Ces réfugiés du moyen-orient, arrivant par dizaines de milliers par mer, ou par terre, dans notre Europe pacifiée et nantie, mélangés à des africains fuyant leur misère endémique, nous émeuvent, et nous effraient.

Surtout qu'ils ne se présentent pas comme des naïfs, attendant passivement qu'on fixe leur sort. Ils sont parfaitement informés des conditions qui les attendent, pays par pays. La plupart ont choisi leur destination finale, sans se poser la moindre question sur la souveraineté du pays choisi. Pour eux, l'Europe a une vague unité, comportant une échelle de conforts, de chances de trouver du travail, ou des soutiens familiaux ou communautaires.

Ils ne sont pas intimidés par les frontières, les polices, qui représentent les droits que ces nations ont sur leur territoire. Ils savent ce que Schengen veut dire. 

La France et les français sont moins appréciés par les réfugiés que par les touristes. "Ils" savent que nous ne sommes pas accueillants, et, de plus, confrontés à une mouise qui nous rend hargneux. Ils préfèrent l'Allemagne, qui a des complexes, réactionnels à son passé nazi, et des emplois à pourvoir.
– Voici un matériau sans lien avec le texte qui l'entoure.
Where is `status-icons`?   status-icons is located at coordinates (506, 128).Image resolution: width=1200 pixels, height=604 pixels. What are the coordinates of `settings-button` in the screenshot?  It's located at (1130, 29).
Ils aiment bien les pays scandinaves, où les premières vagues de réfugiés ont créé des communautés solidaires, mais où il fait encore un peu froid, malgré le "réchauffement". 

Quant aux pays du sud, qui pourraient leur rappeler le climat qu'ils ont quitté, la crise les a plus appauvris que ceux du nord, et ils n'ont rien à leur offrir.

L'Angleterre est l'Eden des réfugiés économiques, qui lui prêtent des opportunités incomparables. Qu'Elle ne veuille pas d'eux n'est pas leur problème. Ils font son siège à Calais, tentant chaque nuit de se faufiler dans un camion ou un "shuttle", porteur de camions. S'ils ont assez d'argent, ils s'offrent la complicité de passeurs...à leurs risques et périls.

L'Europe a connu des mouvements importants de réfugiés, à l'occasion des deux guerres mondiale, de la révolution russe, de la guerre d'Espagne, de l'invasion nazie de la presque totalité de l'Europe. Mais le flux actuel n'est pas vu de la même manière. Les européens sont devenus égoïstes, car eux-mêmes sont incertains d'avoir fait un bon choix, celui de l'Union Européenne, affaiblie par la crise de 2008. 

La religion différente des arrivants n'est pas un problème négligeable. Le christianisme et l'islam, se présentant comme des Vérités absolues, n'ont jamais été compatibles. Le tiédissement du christianisme a amélioré les rapports des religions et des ensembles concernés, Europe, Mahgreb, Orient. Mais la cohabitation en Europe, dans les mêmes villes, est partout problématique. 

Comme "on" ne voit pas le bout de la cause de cet exode, les guerres de religion qui déchirent le Moyen-Orient et une partie du Maghreb, l'apparition d'un Islam fanatique, qui fait de la mise au pas des fidèles amollis, de l'extermination des infidèles et de la destruction de leur civilisation leurs buts de guerre, les européens, qui en majorité, ne veulent pas prendre les armes pour détruire cette réminiscence du nazisme, ne peuvent voir ce transfert de populations que définitif.

Le soupçon que l'État Islamique utilise des réfugiés "volontaires" pour porter en Europe même leur combat, déjà présent sous forme d'actes de terrorisme, ne vient pas en renfort de nos valeurs de tolérance, de charité, de "droits de l'homme". D'aucuns les voient comme des symptômes de décadence, d'aveuglement criminel.

La peur n'est pas bonne conseillère. Le défaitisme, non plus. Aucune puissance, aucune idéologie, aucune religion, n'a jamais dominé durablement le monde, et les doses de vaccin subies à l'occasion des guerres mondiales et de la guerre froide, nous ont immunisés contre les utopies et les idéologies, matérialistes ou religieuses. Mais il appartient à nos responsables politiques de nous préparer à toute éventualité. Ce n'est pas une qualité de l'Union Européenne, qui préfère la politique du mouchoir sur les problèmes.